The meeting in Entebbe was made possible thanks to financial support from the Governments of Germany, the Netherlands and the United Kingdom of Great Britain and Northern Ireland. It was also the first time that CITES and CMS have jointly convened such a meeting.

Note to editors: 

For more information, contact:

Florian Keil, Coordinator of the Joint Communications Team at the UNEP/CMS and UNEP/AEWA Secretariat, Tel: +49 (0) 228 8152451, [email protected]

Liu Yuan, Programme and Communications Officer, at the CITES Secretariat, Tel: +41 22 917 8130, [email protected]


With 182 Parties, the Convention on International Trade in Endangered Species of Wild Fauna and Flora (CITES) is now one of the world's most powerful tools for wildlife conservation through the regulation of international trade. Thousands of species of wild animals and plants are internationally traded and used by people in their daily lives for food, health care, housing, souvenirs, leisure, cosmetics, clothing or fashion.

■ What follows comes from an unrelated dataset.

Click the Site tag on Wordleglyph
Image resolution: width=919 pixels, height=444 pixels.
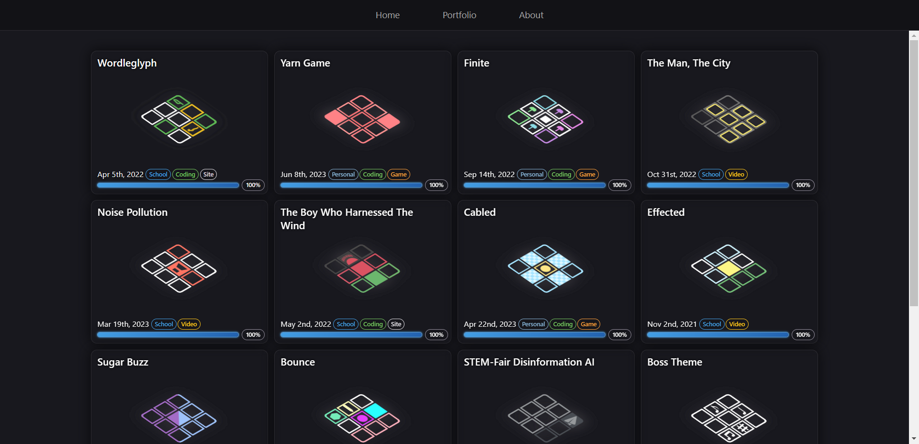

CITES regulates international trade in over 35,000 species of wild plants and animals, including their products and derivatives, to ensure their survival in the wild with benefits for the livelihoods of people and the global environment. The CITES permit system seeks to ensure that international trade in listed species is sustainable, legal and traceable.

CITES was signed in Washington D.C. on 3 March 1973, and entered into force on 1 July 1975.

Learn more about CITES by visiting or connecting to:

About CMS

The Convention on the Conservation of Migratory Species of Wild Animals aims to conserve terrestrial, aquatic and avian migratory species throughout their range. It is an intergovernmental treaty, concerned with the conservation of wildlife and habitats on a global scale. Since the Convention's entry into force in 1979, its membership has grown steadily to include 123 Parties from Africa, Central and South America, Asia, Europe and Oceania.


Lions, Panthera leo, are listed on CITES Appendix II, with the Asian subspecies, Panthera leo persica, listed on Appendix I. The species is not currently listed on the CMS Appendices.